> **Stored data entries**:
○ ○ ○ ○ ○ ○ ○

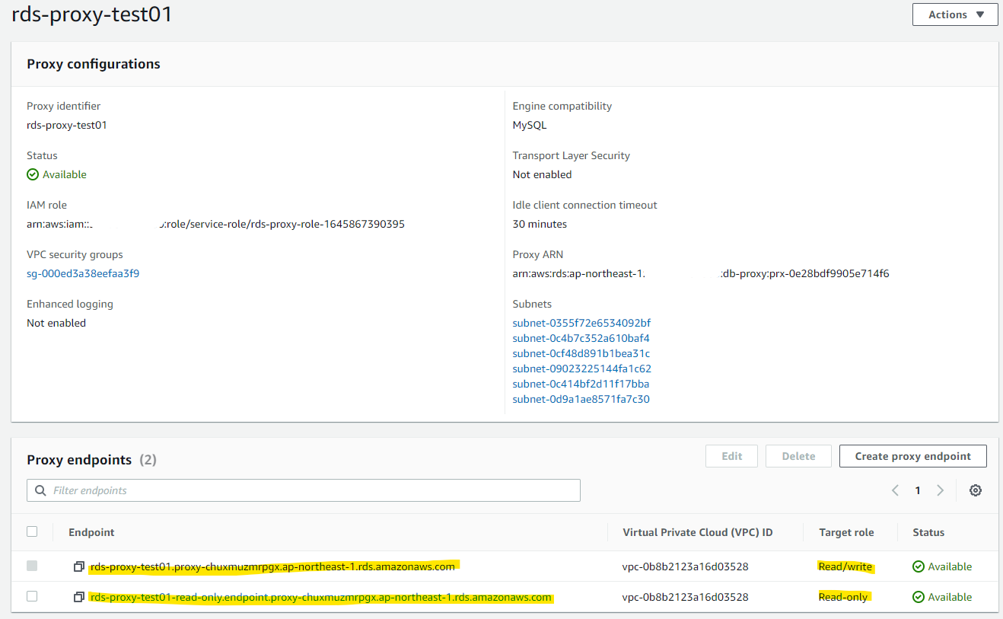Copy the read-only proxy endpoint address
Viewport: 1003px width, 619px height.
[79, 596]
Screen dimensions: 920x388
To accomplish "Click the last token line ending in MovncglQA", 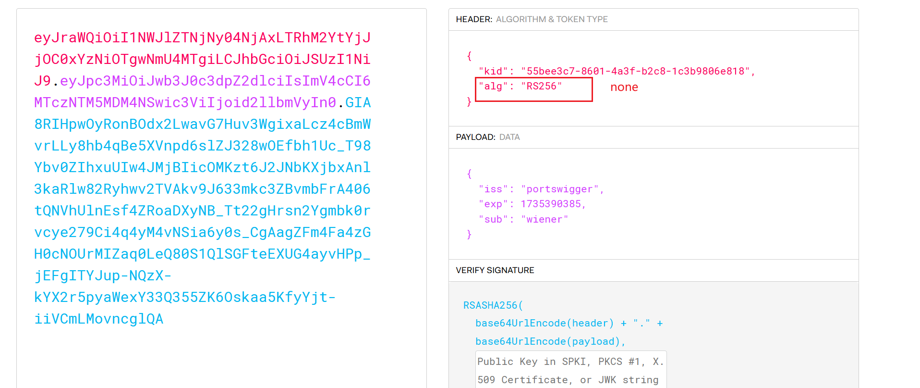I will 99,319.
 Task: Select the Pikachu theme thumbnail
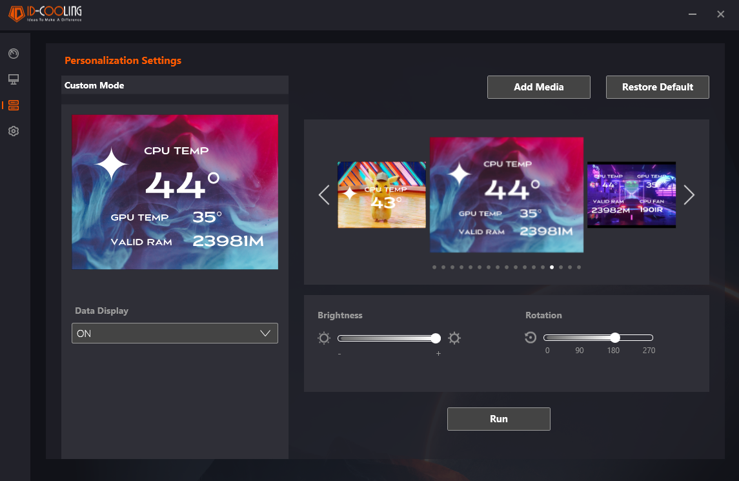coord(381,194)
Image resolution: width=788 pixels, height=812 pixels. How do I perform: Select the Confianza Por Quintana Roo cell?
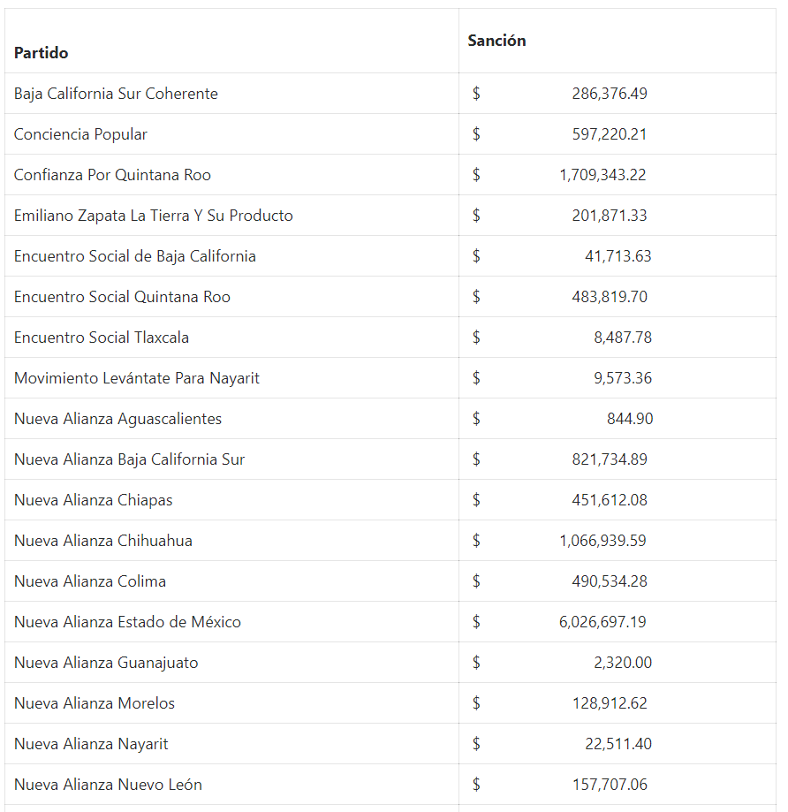[x=112, y=175]
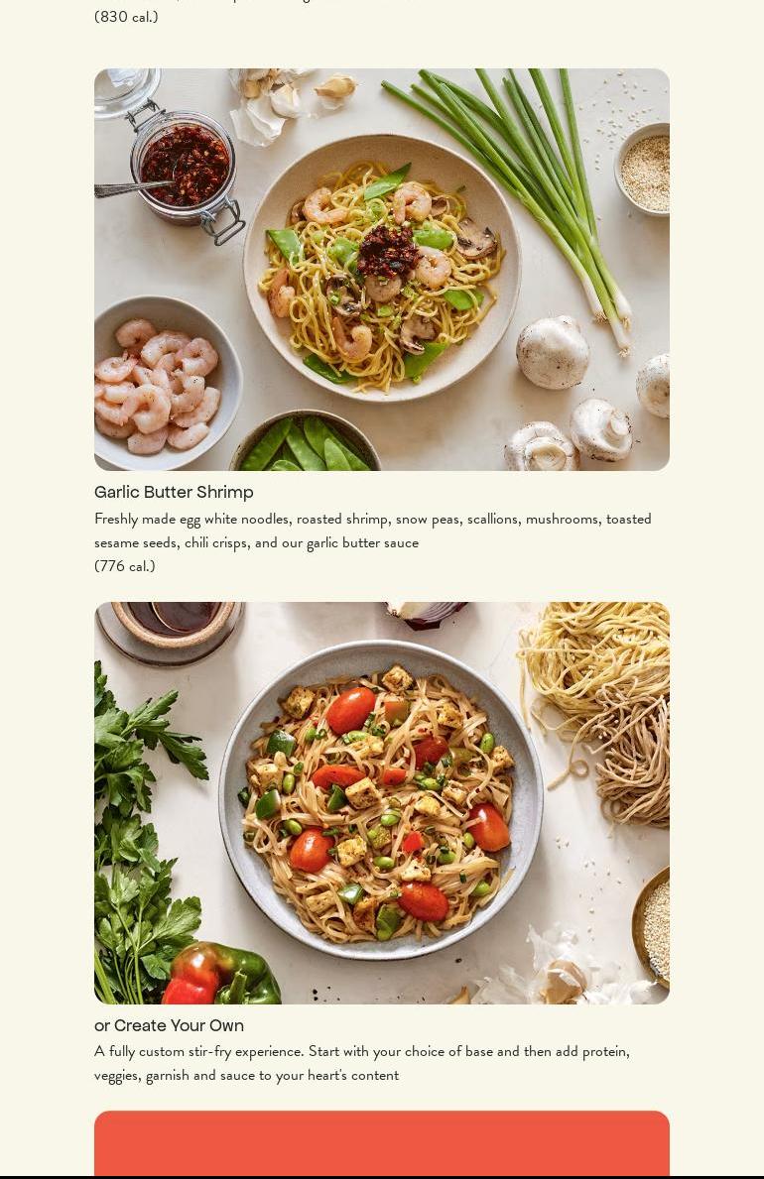Viewport: 764px width, 1179px height.
Task: Click the bowl of snow peas
Action: pyautogui.click(x=305, y=440)
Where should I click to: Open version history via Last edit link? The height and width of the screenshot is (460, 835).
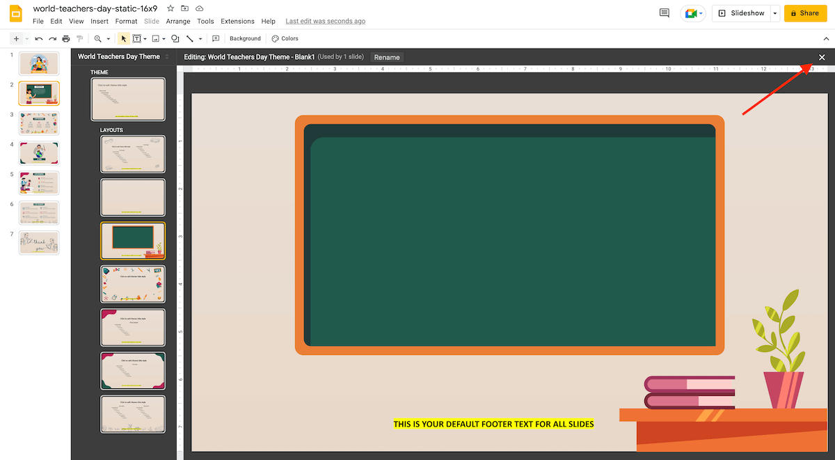tap(325, 21)
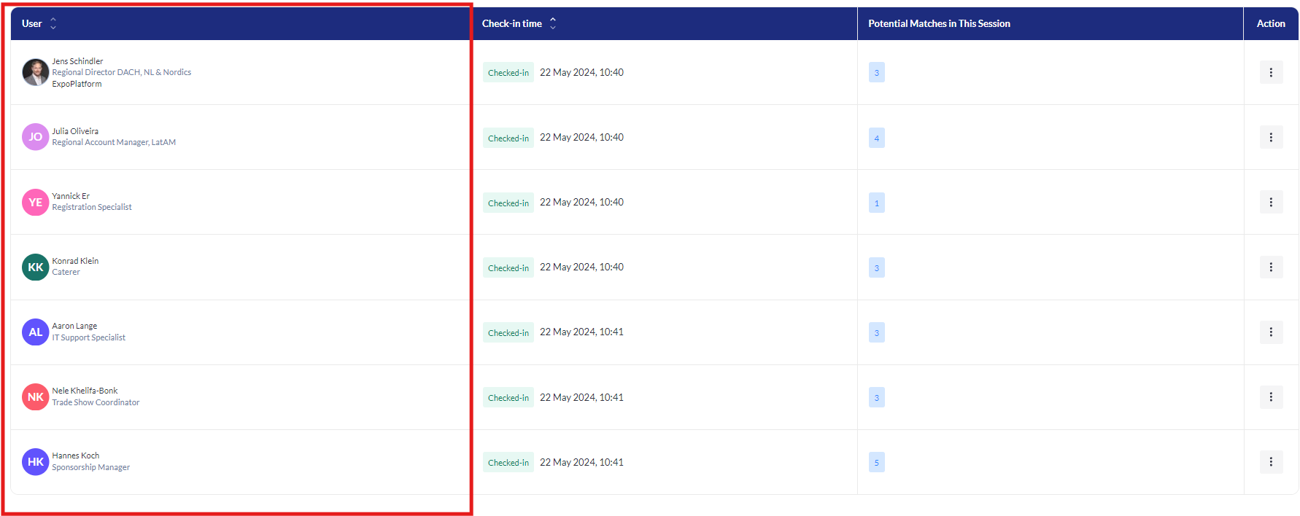This screenshot has height=516, width=1300.
Task: Click the NK avatar for Nele Khelifa-Bonk
Action: tap(35, 396)
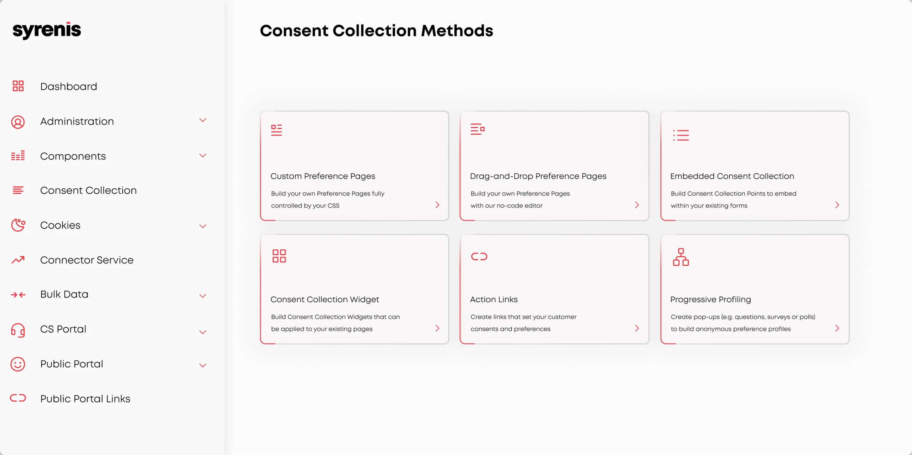Click the CS Portal headset icon
912x455 pixels.
coord(18,330)
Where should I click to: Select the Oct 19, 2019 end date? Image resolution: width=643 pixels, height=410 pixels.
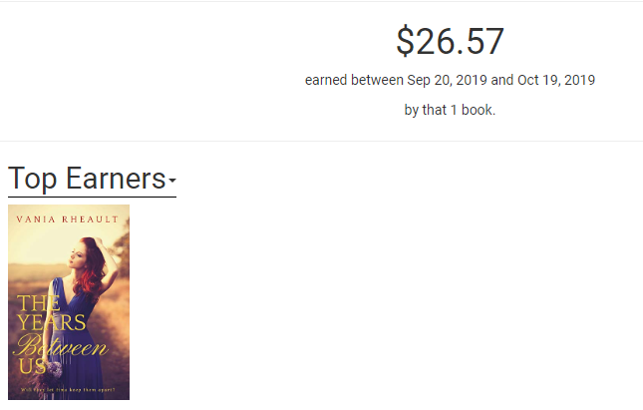point(555,80)
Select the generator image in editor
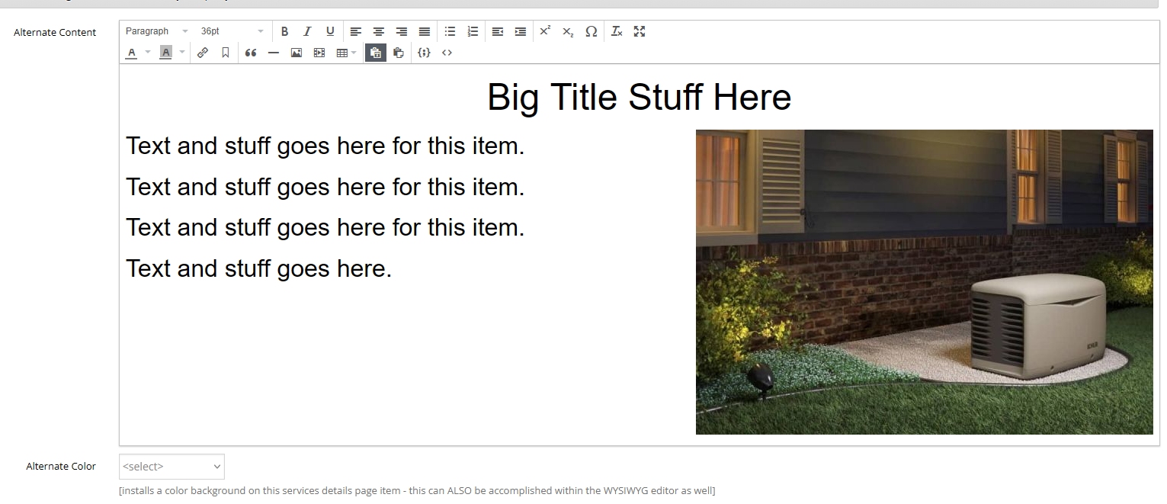The image size is (1167, 504). click(924, 282)
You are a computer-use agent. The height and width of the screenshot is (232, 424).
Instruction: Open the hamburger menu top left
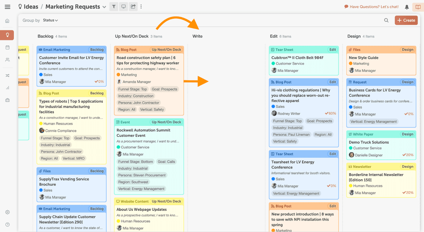click(x=7, y=6)
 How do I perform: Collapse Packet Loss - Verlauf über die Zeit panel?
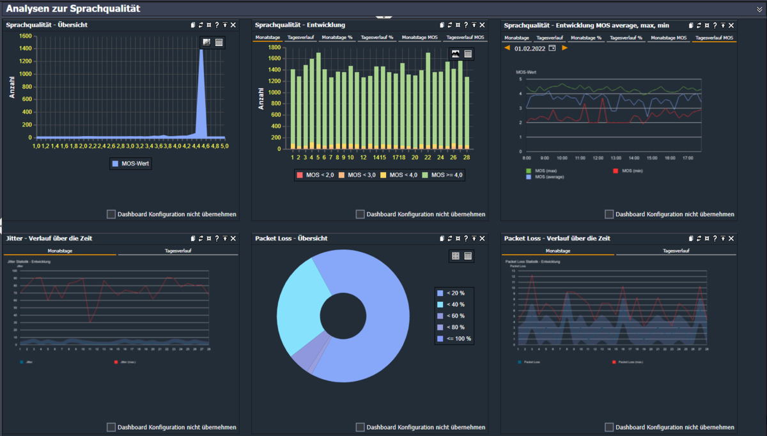click(x=723, y=238)
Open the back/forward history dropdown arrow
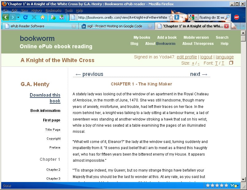The height and width of the screenshot is (190, 247). coord(18,17)
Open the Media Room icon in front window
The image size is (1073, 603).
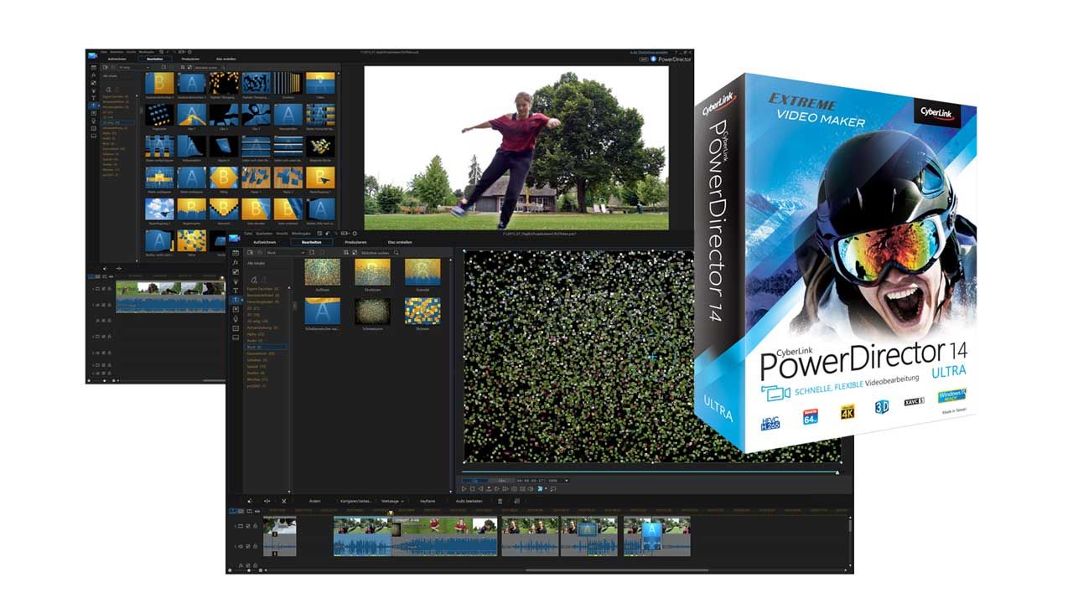[x=236, y=252]
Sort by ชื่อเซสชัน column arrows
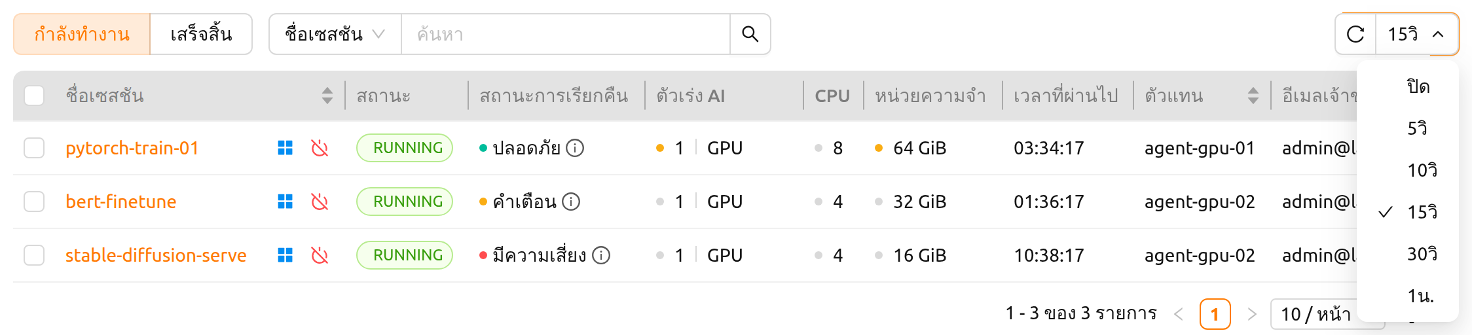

○ ○ ○ ○ ○ ○ ○

> **EXERCISE DESCRIPTION**: Those lines of the records above that run from the one containing "Instruction: Open the hamburger menu top left" through the one containing "Open the Media Room icon in front window" should be returned exactly, with no pictures among them.

> **FINAL ANSWER**:
Instruction: Open the hamburger menu top left
click(x=7, y=6)
 How do I perform: Collapse Packet Loss - Verlauf über die Zeit panel?
click(x=723, y=238)
Open the back/forward history dropdown arrow
The height and width of the screenshot is (190, 247). coord(18,17)
Open the Media Room icon in front window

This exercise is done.